_To do_. Please repeat the lines below, exactly and only, from the one that holds "Keep me logged in (551, 452)" through the one that holds "Malayalam (288, 715)".
(Data for this exercise Opens)
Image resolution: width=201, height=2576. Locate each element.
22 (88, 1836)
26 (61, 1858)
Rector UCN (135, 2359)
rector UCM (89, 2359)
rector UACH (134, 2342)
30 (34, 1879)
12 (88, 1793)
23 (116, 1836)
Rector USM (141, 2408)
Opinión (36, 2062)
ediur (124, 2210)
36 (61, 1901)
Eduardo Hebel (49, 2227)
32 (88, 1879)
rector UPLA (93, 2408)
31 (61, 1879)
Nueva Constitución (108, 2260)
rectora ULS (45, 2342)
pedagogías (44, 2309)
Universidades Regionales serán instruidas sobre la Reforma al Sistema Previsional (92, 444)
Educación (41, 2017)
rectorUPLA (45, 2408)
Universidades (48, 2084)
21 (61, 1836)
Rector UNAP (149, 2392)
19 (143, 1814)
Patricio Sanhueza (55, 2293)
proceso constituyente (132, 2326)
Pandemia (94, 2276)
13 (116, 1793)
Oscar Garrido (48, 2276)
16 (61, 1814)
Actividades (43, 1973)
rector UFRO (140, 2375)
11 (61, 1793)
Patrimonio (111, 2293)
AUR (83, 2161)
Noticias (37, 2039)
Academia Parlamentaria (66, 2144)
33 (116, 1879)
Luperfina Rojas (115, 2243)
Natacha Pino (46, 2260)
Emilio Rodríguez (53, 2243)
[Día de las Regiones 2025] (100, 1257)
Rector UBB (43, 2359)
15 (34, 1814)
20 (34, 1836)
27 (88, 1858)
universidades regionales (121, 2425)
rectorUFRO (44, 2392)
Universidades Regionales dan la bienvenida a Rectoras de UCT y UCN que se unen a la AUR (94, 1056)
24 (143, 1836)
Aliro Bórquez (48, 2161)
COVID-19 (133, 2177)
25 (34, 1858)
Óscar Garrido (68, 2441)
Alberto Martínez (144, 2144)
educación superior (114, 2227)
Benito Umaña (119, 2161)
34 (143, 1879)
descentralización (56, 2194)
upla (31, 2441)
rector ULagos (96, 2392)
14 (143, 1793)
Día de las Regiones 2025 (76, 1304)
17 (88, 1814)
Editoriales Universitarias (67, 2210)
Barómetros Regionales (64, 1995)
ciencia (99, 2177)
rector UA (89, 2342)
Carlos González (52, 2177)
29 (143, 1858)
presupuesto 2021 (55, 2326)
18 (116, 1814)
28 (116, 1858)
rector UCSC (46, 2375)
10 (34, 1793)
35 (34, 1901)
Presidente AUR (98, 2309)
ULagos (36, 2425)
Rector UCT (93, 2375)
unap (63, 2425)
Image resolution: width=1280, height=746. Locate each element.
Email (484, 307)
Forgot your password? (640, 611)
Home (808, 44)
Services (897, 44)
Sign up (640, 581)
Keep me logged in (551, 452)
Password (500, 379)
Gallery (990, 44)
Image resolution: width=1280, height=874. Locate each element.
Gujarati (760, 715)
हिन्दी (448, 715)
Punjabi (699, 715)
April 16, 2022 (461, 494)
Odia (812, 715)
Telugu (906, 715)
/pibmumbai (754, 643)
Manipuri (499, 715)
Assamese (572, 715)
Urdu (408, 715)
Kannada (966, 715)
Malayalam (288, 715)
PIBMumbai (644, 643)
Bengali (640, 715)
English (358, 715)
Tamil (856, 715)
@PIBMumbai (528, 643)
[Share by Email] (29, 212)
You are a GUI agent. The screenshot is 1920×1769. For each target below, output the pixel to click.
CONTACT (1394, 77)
(Data for this exercise Closes)
_Response_.
Keep me logged in (551, 452)
Password (500, 379)
Gallery (990, 44)
Image resolution: width=1280, height=874. Locate each element.
Gujarati (760, 715)
हिन्दी (448, 715)
Punjabi (699, 715)
April 16, 2022 (461, 494)
Odia (812, 715)
Telugu (906, 715)
/pibmumbai (754, 643)
Manipuri (499, 715)
Assamese (572, 715)
Urdu (408, 715)
Kannada (966, 715)
Malayalam (288, 715)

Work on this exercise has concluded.